Shrinking a Mozart concerto to chamber music dimensions is not that unusual, the composer himself having arranged some of his piano concertos for performance with string quartet. The textures were pretty thin in spots, particularly the grand first-movement orchestral passages. The wind section was missed, especially in such great moments as the return of the orchestra after the second movement cadenza. And by bouncing the original violin and viola solo music among five musicians, the work lost the tension, clarity and conflict of the original duo-concerto format. There were also repeated intonation problems, an issue that cropped up throughout the entire concert.

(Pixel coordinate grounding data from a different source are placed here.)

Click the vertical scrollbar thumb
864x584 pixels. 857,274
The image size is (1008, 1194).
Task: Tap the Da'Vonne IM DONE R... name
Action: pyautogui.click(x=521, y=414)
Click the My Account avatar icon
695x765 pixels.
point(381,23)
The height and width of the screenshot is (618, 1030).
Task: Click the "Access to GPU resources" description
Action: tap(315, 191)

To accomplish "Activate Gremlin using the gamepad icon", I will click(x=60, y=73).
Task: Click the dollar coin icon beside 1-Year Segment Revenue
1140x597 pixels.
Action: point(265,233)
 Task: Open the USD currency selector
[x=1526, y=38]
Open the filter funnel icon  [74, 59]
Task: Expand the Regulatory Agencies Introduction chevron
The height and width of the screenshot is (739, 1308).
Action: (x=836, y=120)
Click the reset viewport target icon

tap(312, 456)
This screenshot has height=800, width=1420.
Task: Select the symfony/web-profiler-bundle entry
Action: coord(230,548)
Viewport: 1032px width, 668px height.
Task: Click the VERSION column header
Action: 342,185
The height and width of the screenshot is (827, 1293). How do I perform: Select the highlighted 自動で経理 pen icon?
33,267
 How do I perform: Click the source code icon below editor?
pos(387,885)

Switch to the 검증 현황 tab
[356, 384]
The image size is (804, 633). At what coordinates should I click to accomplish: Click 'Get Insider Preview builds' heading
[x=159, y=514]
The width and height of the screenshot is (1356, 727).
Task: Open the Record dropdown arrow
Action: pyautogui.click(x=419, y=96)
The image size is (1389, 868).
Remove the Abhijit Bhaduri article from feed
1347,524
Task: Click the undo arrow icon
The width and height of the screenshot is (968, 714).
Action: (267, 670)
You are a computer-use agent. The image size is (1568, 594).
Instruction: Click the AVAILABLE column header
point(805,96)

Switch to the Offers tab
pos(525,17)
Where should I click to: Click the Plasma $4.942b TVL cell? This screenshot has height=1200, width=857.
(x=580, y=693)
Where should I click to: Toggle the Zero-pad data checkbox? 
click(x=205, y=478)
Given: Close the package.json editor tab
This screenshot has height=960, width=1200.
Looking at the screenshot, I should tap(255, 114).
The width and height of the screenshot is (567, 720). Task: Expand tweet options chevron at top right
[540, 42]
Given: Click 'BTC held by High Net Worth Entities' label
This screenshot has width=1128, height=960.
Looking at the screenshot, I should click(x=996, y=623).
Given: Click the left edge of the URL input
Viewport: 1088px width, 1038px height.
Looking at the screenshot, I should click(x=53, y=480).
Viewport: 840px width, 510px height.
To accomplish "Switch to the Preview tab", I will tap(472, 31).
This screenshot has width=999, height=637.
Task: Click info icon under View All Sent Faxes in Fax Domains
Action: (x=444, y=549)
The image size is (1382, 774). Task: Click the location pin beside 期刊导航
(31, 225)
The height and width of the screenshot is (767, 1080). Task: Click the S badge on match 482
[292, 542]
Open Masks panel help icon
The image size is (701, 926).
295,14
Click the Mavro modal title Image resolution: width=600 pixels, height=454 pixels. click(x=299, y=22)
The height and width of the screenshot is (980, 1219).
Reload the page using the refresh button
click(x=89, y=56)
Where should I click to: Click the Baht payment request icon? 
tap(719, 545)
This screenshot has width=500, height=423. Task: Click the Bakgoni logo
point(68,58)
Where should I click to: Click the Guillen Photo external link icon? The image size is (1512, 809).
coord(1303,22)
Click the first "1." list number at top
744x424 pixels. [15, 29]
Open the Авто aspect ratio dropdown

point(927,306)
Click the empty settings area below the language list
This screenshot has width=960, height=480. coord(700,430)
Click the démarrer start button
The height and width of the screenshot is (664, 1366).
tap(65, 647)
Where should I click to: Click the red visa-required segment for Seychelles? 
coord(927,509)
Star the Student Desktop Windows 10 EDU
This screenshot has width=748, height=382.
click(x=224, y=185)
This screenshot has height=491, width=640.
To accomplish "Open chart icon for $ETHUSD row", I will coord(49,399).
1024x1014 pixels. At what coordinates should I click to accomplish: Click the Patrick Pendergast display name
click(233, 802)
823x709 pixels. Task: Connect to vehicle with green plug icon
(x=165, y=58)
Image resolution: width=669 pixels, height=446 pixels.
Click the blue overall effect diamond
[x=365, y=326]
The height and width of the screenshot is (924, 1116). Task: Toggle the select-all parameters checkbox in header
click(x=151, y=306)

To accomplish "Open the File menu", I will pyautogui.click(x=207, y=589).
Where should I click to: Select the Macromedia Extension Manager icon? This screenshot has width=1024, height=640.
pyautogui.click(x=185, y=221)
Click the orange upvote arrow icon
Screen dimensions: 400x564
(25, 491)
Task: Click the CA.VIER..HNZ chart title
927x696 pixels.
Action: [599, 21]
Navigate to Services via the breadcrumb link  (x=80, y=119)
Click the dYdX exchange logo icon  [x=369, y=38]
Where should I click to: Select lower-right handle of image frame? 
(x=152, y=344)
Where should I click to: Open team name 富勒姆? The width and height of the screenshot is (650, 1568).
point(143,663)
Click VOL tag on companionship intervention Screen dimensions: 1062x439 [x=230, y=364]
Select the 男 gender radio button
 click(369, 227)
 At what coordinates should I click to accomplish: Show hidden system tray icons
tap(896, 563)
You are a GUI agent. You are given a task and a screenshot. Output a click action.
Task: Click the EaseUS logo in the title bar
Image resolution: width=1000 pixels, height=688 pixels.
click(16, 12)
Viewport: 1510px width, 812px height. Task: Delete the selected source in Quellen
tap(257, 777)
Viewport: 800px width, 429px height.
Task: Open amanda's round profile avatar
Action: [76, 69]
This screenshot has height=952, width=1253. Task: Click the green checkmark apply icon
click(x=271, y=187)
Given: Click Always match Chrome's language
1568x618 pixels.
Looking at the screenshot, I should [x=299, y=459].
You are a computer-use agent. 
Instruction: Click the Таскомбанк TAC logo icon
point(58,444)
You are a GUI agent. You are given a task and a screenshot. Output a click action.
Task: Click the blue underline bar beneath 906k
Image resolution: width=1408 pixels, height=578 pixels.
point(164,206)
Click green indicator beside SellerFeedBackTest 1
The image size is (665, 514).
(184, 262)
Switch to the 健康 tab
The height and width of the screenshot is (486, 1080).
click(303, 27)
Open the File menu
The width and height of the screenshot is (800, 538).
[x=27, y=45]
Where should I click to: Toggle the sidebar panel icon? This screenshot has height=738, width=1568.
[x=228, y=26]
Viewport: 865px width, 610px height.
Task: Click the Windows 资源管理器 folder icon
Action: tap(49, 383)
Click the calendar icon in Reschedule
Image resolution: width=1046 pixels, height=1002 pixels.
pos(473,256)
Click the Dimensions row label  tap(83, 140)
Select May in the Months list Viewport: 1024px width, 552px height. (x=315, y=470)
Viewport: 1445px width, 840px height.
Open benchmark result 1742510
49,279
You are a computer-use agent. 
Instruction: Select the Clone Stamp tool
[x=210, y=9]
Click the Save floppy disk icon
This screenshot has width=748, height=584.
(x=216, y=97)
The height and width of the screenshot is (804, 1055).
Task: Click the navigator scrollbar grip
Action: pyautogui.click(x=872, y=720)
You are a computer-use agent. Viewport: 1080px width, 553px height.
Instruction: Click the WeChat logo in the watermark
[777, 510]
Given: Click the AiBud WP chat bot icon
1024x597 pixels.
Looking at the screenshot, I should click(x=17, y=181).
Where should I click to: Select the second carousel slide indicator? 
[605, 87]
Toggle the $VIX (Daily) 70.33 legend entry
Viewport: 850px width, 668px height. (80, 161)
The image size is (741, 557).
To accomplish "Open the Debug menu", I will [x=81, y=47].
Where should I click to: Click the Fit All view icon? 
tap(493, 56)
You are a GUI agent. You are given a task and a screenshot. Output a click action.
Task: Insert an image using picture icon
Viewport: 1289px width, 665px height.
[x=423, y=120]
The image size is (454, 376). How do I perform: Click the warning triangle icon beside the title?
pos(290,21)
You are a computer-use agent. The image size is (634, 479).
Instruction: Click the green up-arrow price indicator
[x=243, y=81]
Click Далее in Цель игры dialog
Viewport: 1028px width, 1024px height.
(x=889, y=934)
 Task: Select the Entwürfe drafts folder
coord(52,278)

But violinist Aleksandr Zhuk’s effortless, sparkling Mozart style went a long way toward helping you forget the reduced musical forces. Violist Yael Hyken brought crisp, accurate, tonally rich playing to her part. Powell’s bass playing sufficed to produce rich, symphonic textures to many passages, without overwhelming the other instruments. And the ensemble made up in high spirits what it might have lacked in technical polish and musical firepower.

The concert opened with Stravinsky’s 1920 Concertino for String Quartet, an eerie work that is all rhythmic drive and unearthly harmonies. The work had been commissioned by the first violinist of the Flonzaley String Quartet, and Stravinsky gives a prominent and demanding part to the first violin. Zhuk handled the part with great success, sailing through the doubled notes, rapid passages and other challenges without apparent difficulty. The quartet played the work as a burst of propulsive force that gave a high-energy opening to the concert.

Another unusual work on the program was the String Quartet in A Major, Op. 4, by the Austrian composer Alexander Zemlinsky, who lived from 1871 to 1942. He straddled the Romantic and modern periods, having been a protégé of Brahms and a teacher of Schoenberg. Because he was Jewish, his music was banned by the Nazis.

The quartet inhabits the rhetorical and harmonic world of Brahms, although textures are richer and harmonies show a bit more late-Romanticism. Of all the movement, the first was the most impressive, both as music and as a performance. The quartet brought a plush tone to soaring, melodic passages and taut accuracy to tense, quiet sections.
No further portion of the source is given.